21cmfast / 21cmFAST

Official repository for 21cmFAST: a code for generating fast simulations of the cosmological 21cm signal
MIT License
58 stars 37 forks source link

[Feature Req.] Non-cubic coeval boxes #275

Closed steven-murray closed 1 year ago

steven-murray commented 2 years ago

Is your feature request related to a problem? Please describe.

When making lightcones, almost always the resulting lightcone is longer along the LoS than the other two dimensions. This results in having to re-use the (evolved) coeval box multiple times, which then has periodicity and screws up some statistics. It would be good to try to avoid these spurious statistics as much as possible, or at least push them to larger and larger scales.

Describe the solution you'd like

I don't know how possible/feasible this is, but it might be useful to allow the coeval boxes to be non-cubic. That way, we could have them be longer along one axis (the LoS), which should provide for more smoothly evolving lightcones

My worry is that the speed of FFTs might be decreased for non-cubic boxes. My hope is that even so, doing N*N*4N might still be faster than 4N*4N*4N.
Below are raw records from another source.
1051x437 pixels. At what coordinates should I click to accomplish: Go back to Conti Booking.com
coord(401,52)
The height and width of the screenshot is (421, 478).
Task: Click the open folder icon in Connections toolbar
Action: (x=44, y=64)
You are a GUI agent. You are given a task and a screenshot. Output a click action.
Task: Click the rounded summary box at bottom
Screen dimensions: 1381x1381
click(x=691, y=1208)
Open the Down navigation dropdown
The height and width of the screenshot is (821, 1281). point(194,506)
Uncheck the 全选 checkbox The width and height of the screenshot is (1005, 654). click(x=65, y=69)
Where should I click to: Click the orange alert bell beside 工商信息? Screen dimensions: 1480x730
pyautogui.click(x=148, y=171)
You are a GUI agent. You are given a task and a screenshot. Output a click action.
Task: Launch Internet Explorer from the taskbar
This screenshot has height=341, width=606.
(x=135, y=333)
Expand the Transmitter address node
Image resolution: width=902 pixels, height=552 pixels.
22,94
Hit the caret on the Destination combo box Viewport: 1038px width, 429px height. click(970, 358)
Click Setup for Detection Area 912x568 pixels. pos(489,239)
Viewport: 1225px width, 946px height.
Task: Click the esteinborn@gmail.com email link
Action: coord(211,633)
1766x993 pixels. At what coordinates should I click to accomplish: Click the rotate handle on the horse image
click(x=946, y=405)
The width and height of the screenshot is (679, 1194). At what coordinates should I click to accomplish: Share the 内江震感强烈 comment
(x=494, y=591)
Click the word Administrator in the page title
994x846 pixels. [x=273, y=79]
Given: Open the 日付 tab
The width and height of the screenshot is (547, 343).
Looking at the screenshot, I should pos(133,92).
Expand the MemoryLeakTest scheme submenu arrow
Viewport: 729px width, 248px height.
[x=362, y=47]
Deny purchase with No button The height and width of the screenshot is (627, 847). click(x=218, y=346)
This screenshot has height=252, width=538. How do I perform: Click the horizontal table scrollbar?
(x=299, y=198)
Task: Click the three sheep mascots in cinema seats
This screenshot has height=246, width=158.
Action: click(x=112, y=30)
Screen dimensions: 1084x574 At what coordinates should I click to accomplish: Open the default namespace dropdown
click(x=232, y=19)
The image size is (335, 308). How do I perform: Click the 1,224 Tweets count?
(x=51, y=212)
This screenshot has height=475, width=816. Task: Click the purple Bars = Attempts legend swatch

Describe alternatives you've considered

As far as I can tell, the only real alternative, if we wish to preserve continuity across the lightcone, is what we are currently doing. We can advise users just to make BOX_LEN larger if they need to, but of course this comes at the cost of either performance or accuracy on small scales.

BradGreig commented 2 years ago

I probably have the basic framework to develop this following my extremely large-volume simulations, since that requires breaking up the FFTs into successive 1D and 2D transforms. Not that that is how you would tackle this, more the logic in doing it etc.

However, I am not sure how useful this might be. I guess it depends on the specific question at hand. I can see cases where this might be useful, and certainly cases where this isn't helpful.

My initial thought would be that the FFTs will likely be slower (but not too bad). However, in most cases the FFTs are not the dominant time sink anyway.

I guess at some level if this is done, we are trusting the user to analyse the statistics of the signal properly. For example, need to be careful when spherically averaging if the LoS dimension is larger than the transverse direction.

BradGreig commented 2 years ago

Hey @steven-murray, I had a little bit more of a think about this.

Firstly, I'm pretty sure this is fairly trivial to implement. Though you'd need to come up with a clean way to minimise the number of variables visible to the user (otherwise you have two DIMs, HII_DIMs etc.).

However, I'm not sure doing this actually makes sense. Mostly because the statistics of the fields will not be correct. Extending the line-of-sight direction means adding larger scale modes along the line-of-sight direction, but those scales will be absent from the transverse directions. In effect this means that the fields can only be used on scales where all modes are present. That is, on the smallest dimension (there the 3D modes are correct). Thus you would be extending along the line-of-sight, but then those cannot really be used for anything anyway.

Does that make sense?

steven-murray commented 2 years ago

Thanks @BradGreig, yes I get your point. However, I think there would be some good use-cases. Eg. when plotting the xHI as a function of redshift (or global Tb(z)), you get spurious patterns related to the periodic boxes. Now, technically, this just means also that you shouldn't use scales beyond the transverse box size.. i.e don't explicitly trust the comparison of Tb(z) and Tb(z+boxsize). However, in this case it is very tempting to trust these scales. You could also smooth the function, which can help, but it's unclear exactly what this does to the statistics.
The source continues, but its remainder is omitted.